Uitspraak
RECHTBANK NOORD-NEDERLAND
1.Procesverloop
2.De feiten in het verzoek en het tegenverzoek
3.De verzoeken
4.Het verweer en het tegenverzoek
5.De beoordeling
€ 400,00(2 punten x tarief € 200,00)
Rechtbank Noord-Nederland
In deze zaak heeft [verzoekster en verweerster in het tegenverzoek] een verzoek ingediend om het ontslag op staande voet, gegeven door haar werkgever, de stichting Het Friese Land, te vernietigen. Het ontslag vond plaats op 12 november 2015, na een incident tijdens een driehoeksoverleg op 2 november 2015, waarbij [verzoekster en verweerster in het tegenverzoek] emotioneel reageerde en kritiek uitte op haar leidinggevende.
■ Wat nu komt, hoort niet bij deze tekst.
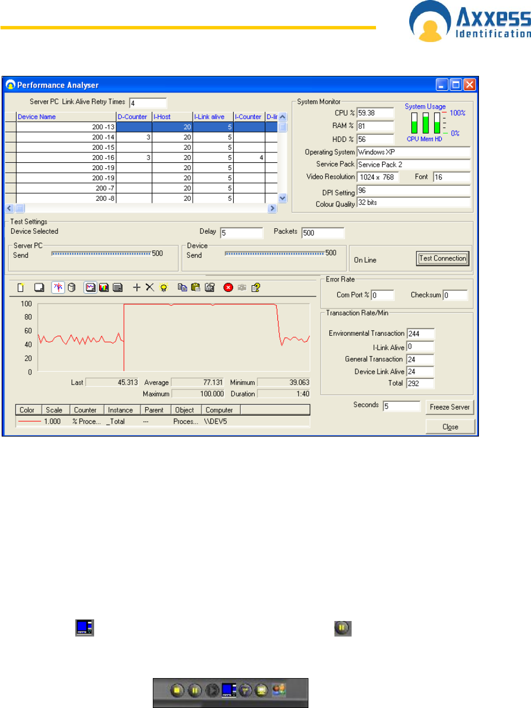Select the View Graph chart icon
531x708 pixels.
90,288
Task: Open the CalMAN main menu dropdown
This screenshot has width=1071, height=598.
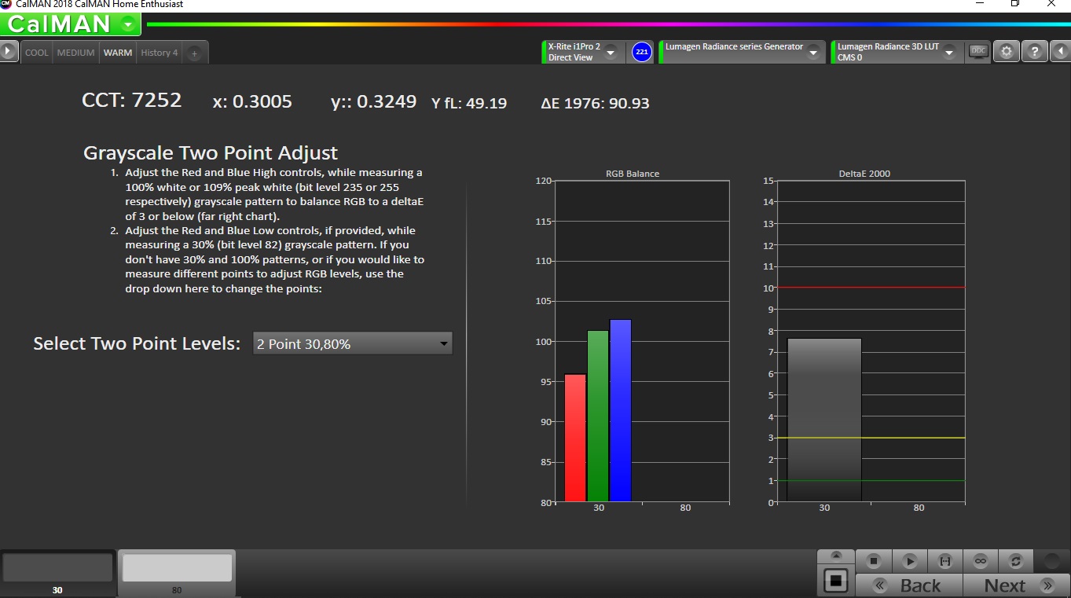Action: [128, 24]
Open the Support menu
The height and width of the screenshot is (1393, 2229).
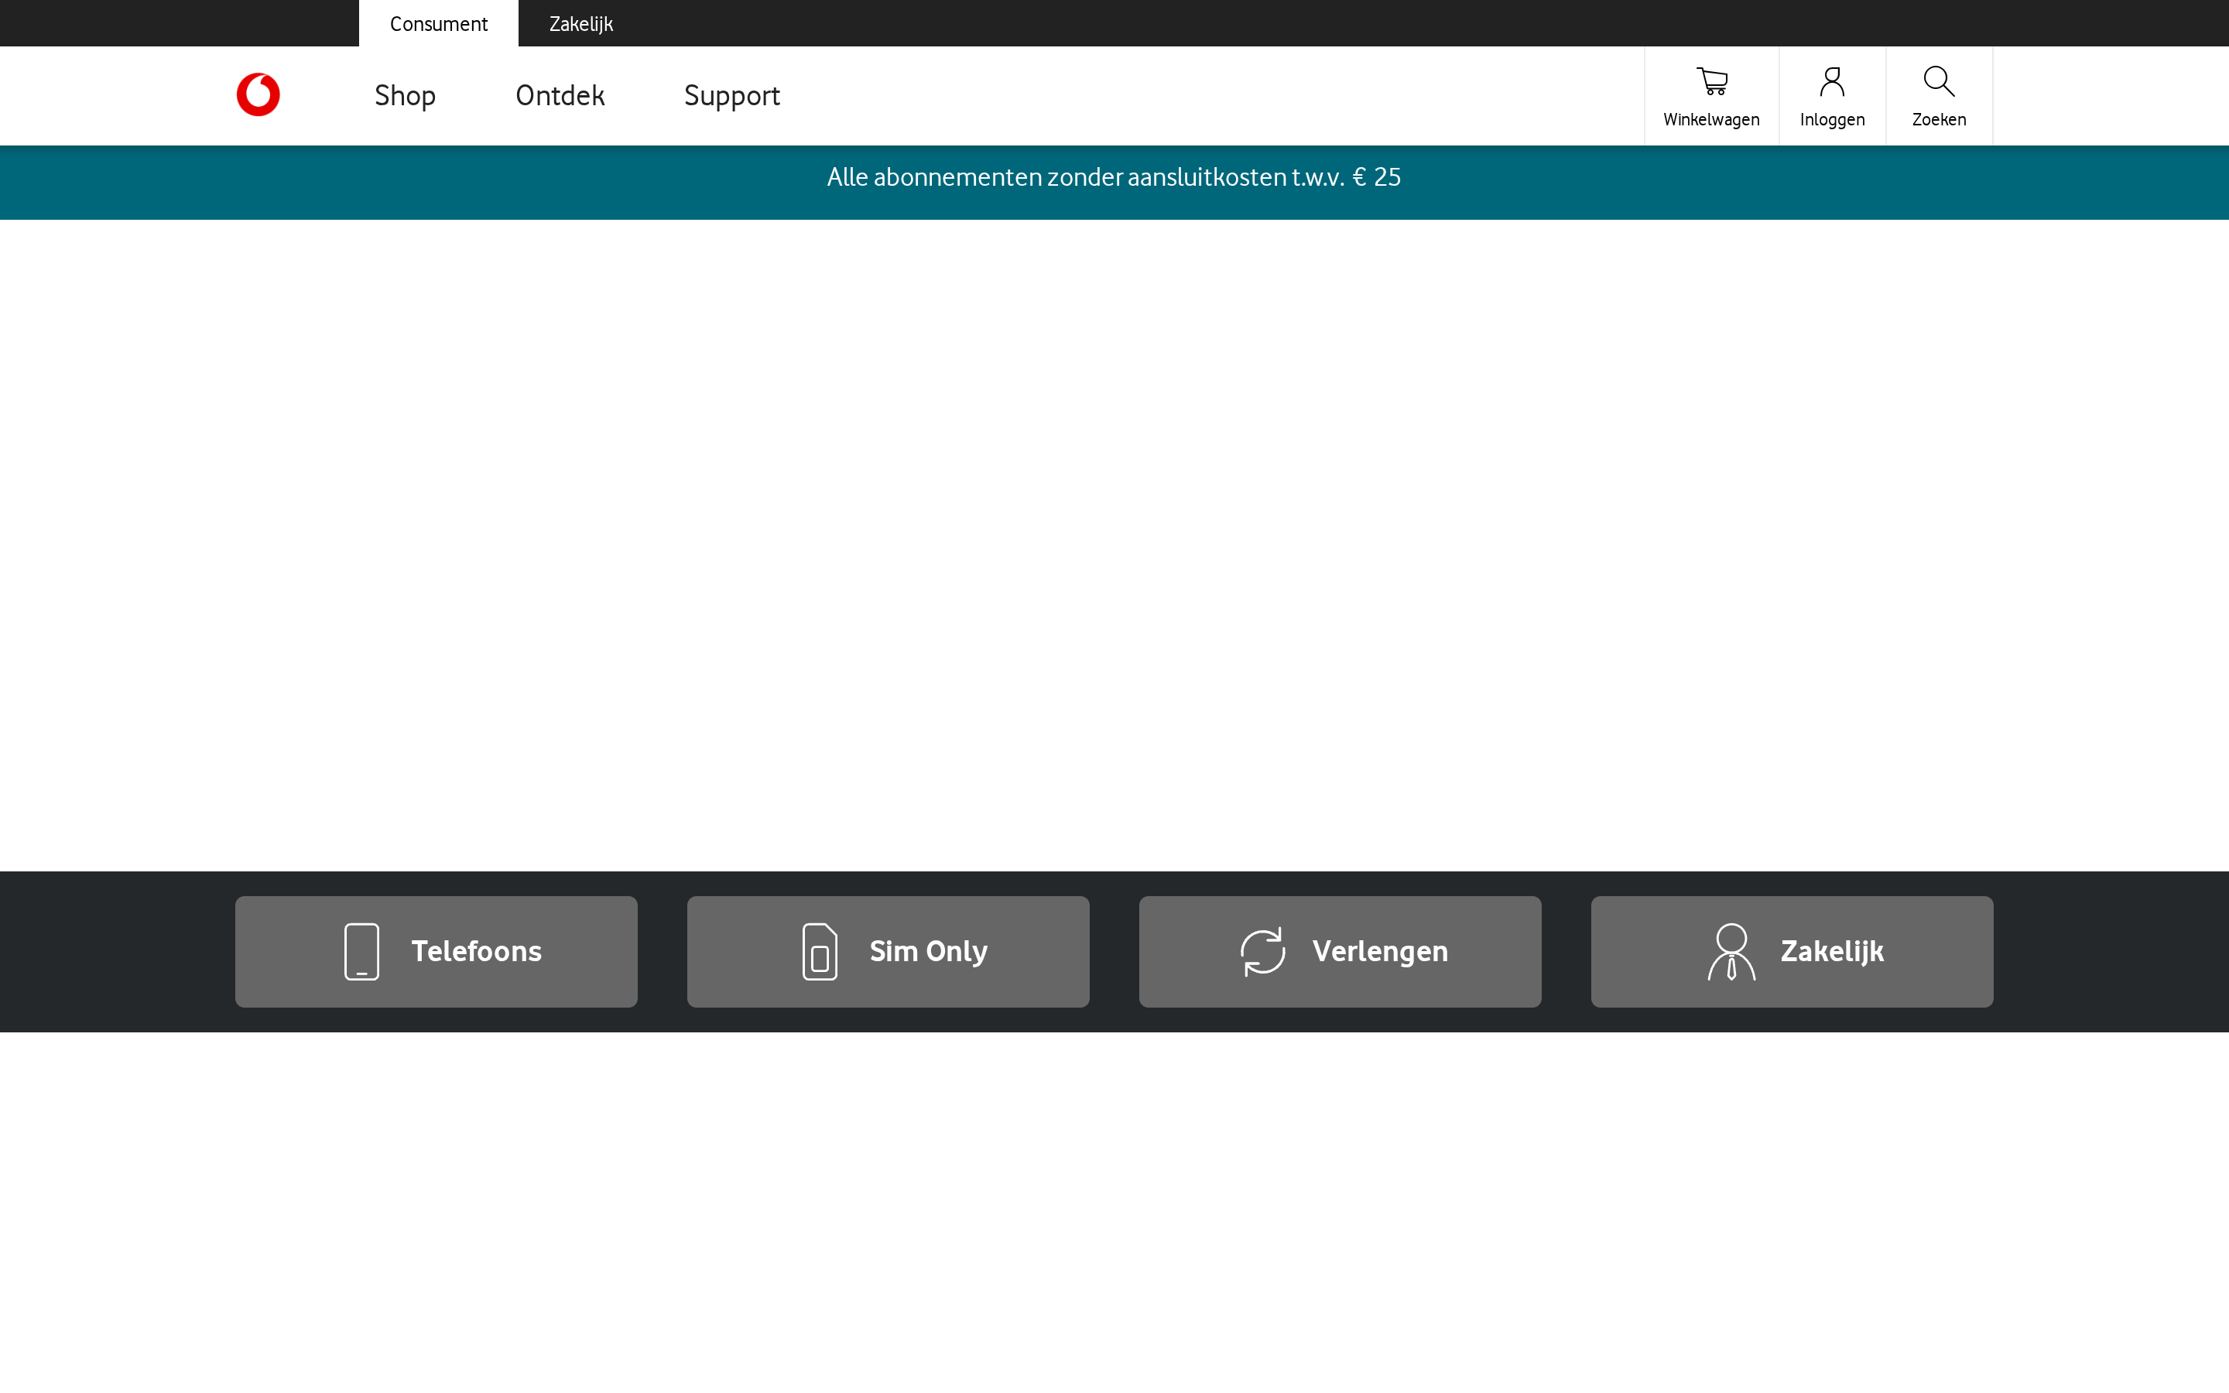731,95
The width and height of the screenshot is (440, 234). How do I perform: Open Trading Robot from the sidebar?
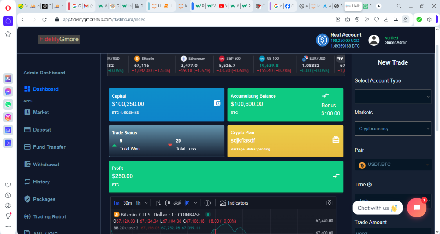(x=49, y=216)
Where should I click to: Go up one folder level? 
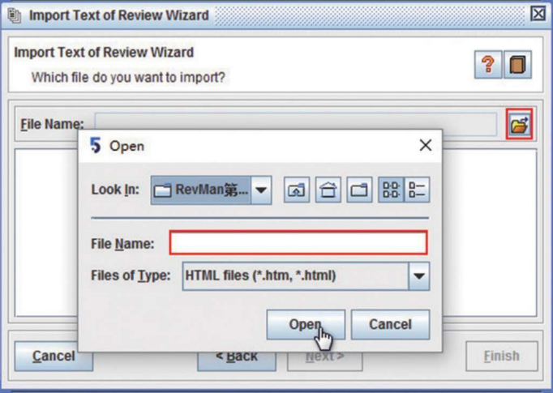tap(297, 190)
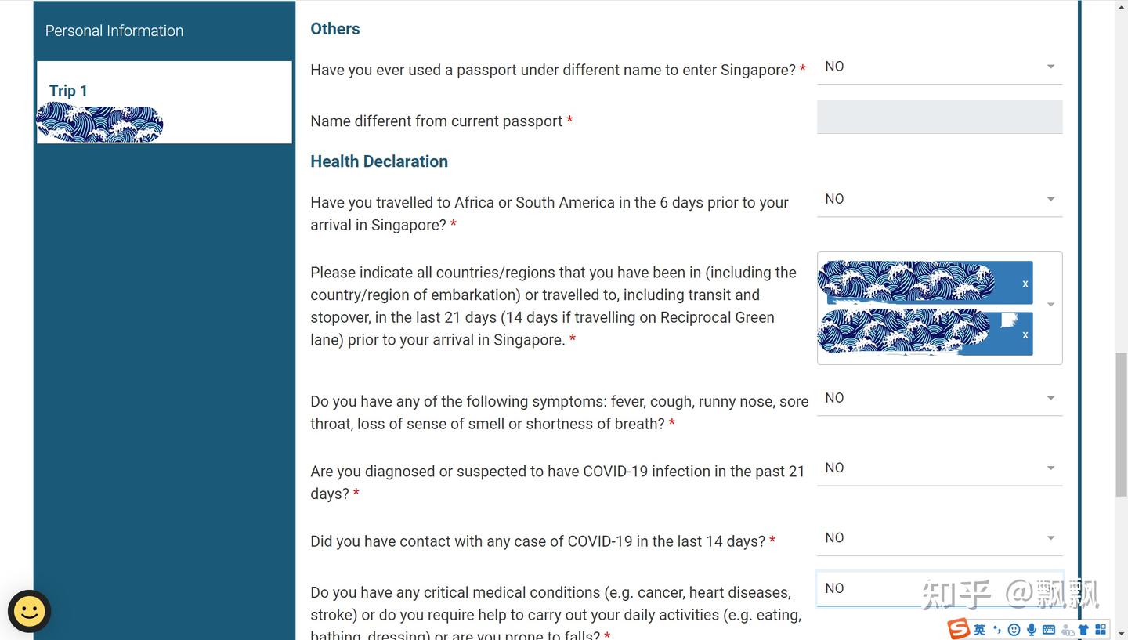Toggle the punctuation mode in the IME bar
The image size is (1128, 640).
coord(996,629)
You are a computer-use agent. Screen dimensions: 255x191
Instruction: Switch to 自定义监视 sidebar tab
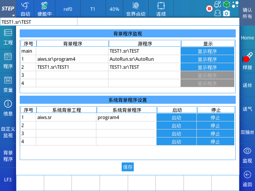(x=8, y=132)
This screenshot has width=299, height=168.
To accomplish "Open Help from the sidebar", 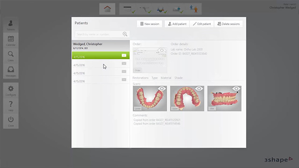I will [x=11, y=106].
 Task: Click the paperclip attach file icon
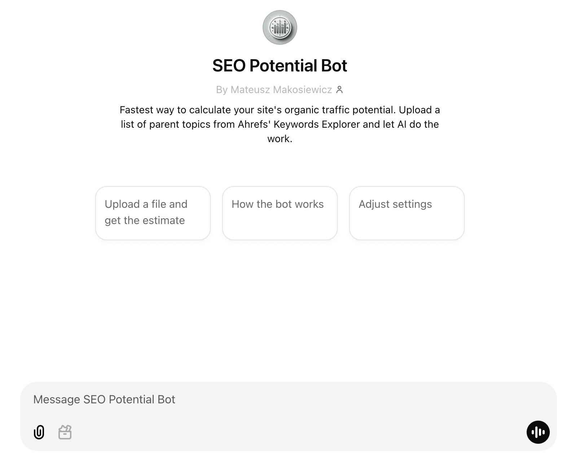[x=39, y=432]
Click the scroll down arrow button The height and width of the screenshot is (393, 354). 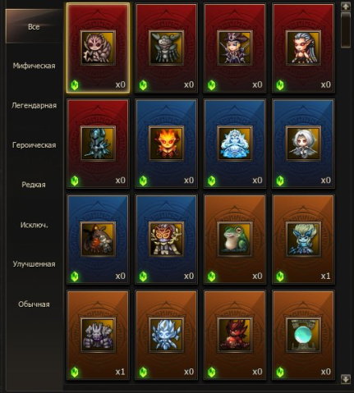coord(346,379)
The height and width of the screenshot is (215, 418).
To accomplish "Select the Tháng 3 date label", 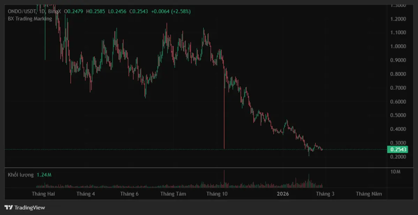I will [x=325, y=194].
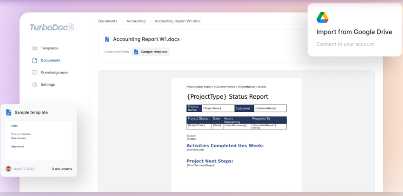Viewport: 403px width, 196px height.
Task: Select Import from Google Drive
Action: click(354, 32)
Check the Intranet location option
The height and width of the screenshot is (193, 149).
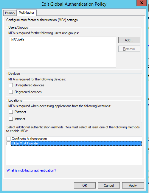[x=11, y=119]
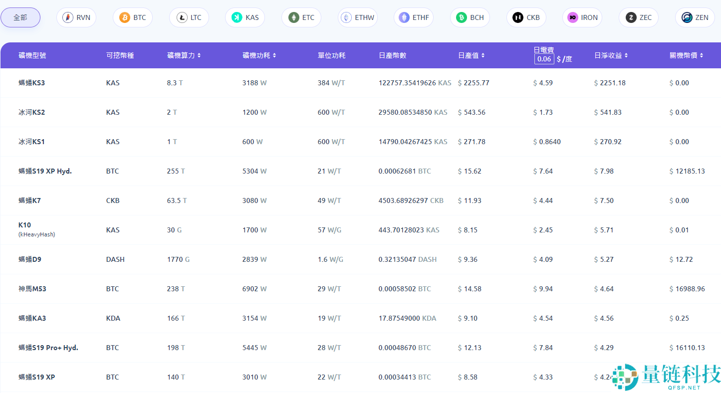Click the LTC coin icon

coord(181,17)
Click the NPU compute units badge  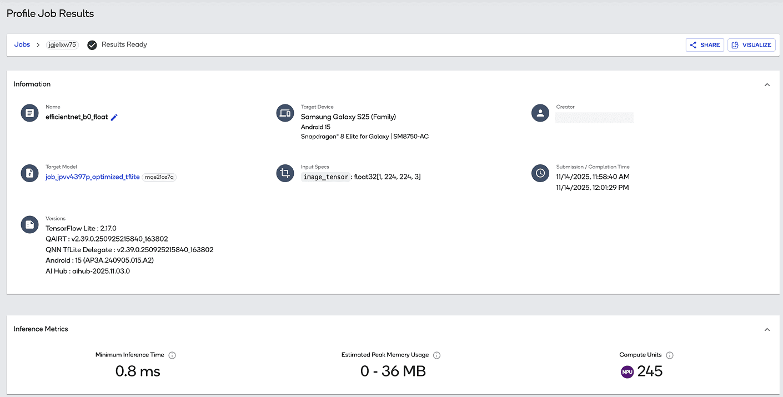[627, 371]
De kantonrechter heeft vastgesteld dat het ontslag op staande voet niet rechtsgeldig was, omdat er geen dringende reden was voor ontslag en de werkgever niet onverwijld heeft gehandeld. De kantonrechter oordeelde dat Het Friese Land eerst een minder vergaande maatregel had moeten overwegen, zoals een waarschuwing of schorsing. Het verzoek van [verzoekster en verweerster in het tegenverzoek] om loondoorbetaling werd toegewezen, evenals de wettelijke rente over het verschuldigde loon. De kantonrechter heeft ook de werkgever veroordeeld tot het verstrekken van salarisspecificaties vanaf de datum van ontslag. Daarnaast heeft Het Friese Land een voorwaardelijk verzoek tot ontbinding van de arbeidsovereenkomst ingediend, dat werd toegewezen, met als ontbindingsdatum 1 maart 2016. De kantonrechter heeft geoordeeld dat de arbeidsrelatie onherstelbaar verstoord was, en dat er geen recht op een transitievergoeding of billijke vergoeding was, gezien de korte duur van het dienstverband en het verwijtbare handelen van [verzoekster en verweerster in het tegenverzoek].